Il Ritorno del Pubblivoro – Il tempo di raccontare

Ci stiamo preparando per le ferie, probabilmente le ferie più strane degli ultimi anni. Si viaggerà poco, si starà in Italia e ci prenderemo il tempo per leggere, riposarci, stare all’aria aperta e oziare. Così voglio chiudere la rubrica prima della pausa estiva commentando due spot che innanzitutto si “prendono il tempo” di raccontare, di spiegare e di far vivere quello che descrivono. Perché, come ribadisco sempre, se ci sono i contenuti, se c’è un pensiero, se si investe nella creatività e nell’originalità la durata diventa un dettaglio. Le persone sono sempre disponibili a prendersi il tempo per guardare qualcosa di bello e di qualità. 

Oggi voglio commentare due piccoli film di un minuto che vanno in questa direzione e possono, in qualche modo, accompagnarci all’inizio delle vacanze. Costruendo un piccolo ponte tra la velocità del lavoro e la lentezza delle ferie.

Iniziamo con TIM che sulle note di Rossini ci regala tutta la storia della telefonia in un minuto. Operazione riuscita molto bene grazie a un montaggio molto ritmato che cattura lo spettatore. Infatti, non si fa in tempo a metabolizzare l’immagine che ti ancora a un ricordo preciso come lo Startac e il gettone (alle Generazioni Z poi lo spiegheremo) che subentra un’altra piccola narrazione. È questo continuo inseguire che rende particolarmente efficace e bello questo spot. La scelta delle scene è puntuale. Forse la decisione di mettere in risalto in postproduzione le linee telefoniche illuminandole non aggiunge nulla, anzi probabilmente toglie un po’ di poesia all’insieme e anche un po’ di effetto nostalgia da “Istituto Luchttps://www.touchpoint.news/2020/07/16/9878/e” in tutte le immagini in bianco e nero.

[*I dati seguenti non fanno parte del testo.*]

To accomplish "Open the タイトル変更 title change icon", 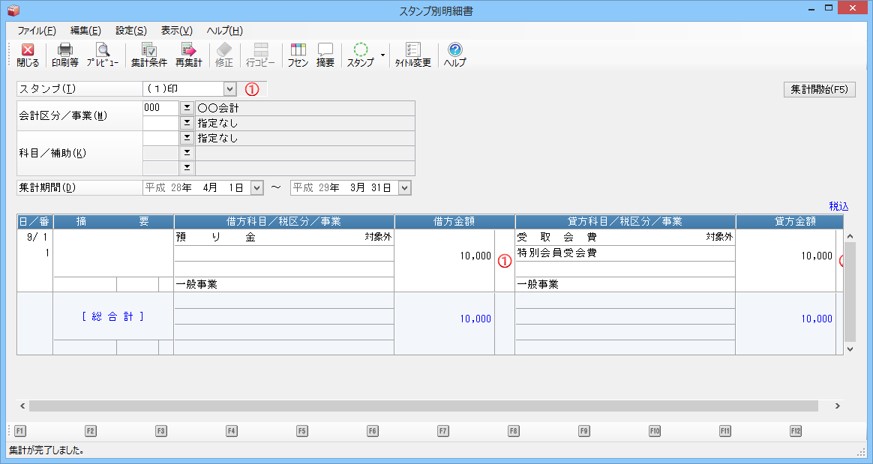I will pos(413,54).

Molto ben riuscito anche il film di YES Milano dove i luoghi rappresentativi di Milano non solo raccontano la città ma diventano una metafora per rappresentare il modo in cui è possibile vivere la città. La narrazione è vincente e avvincente proprio perché la chiave di lettura sono le persone che interpretano, con una loro chiave di lettura, appunto, i luoghi. Lo slogan “Milano è sempre quella perché non è mai la stessa” anche se paradossale diventa una verità dimostrata. Tanto che i milanesi che non hanno la possibilità di andare in vacanza per la crisi che ci ha colpito o per la sindrome della capanna hanno la possibilità di stare in vacanza visitando con occhi nuovi il posto in cui risiedono.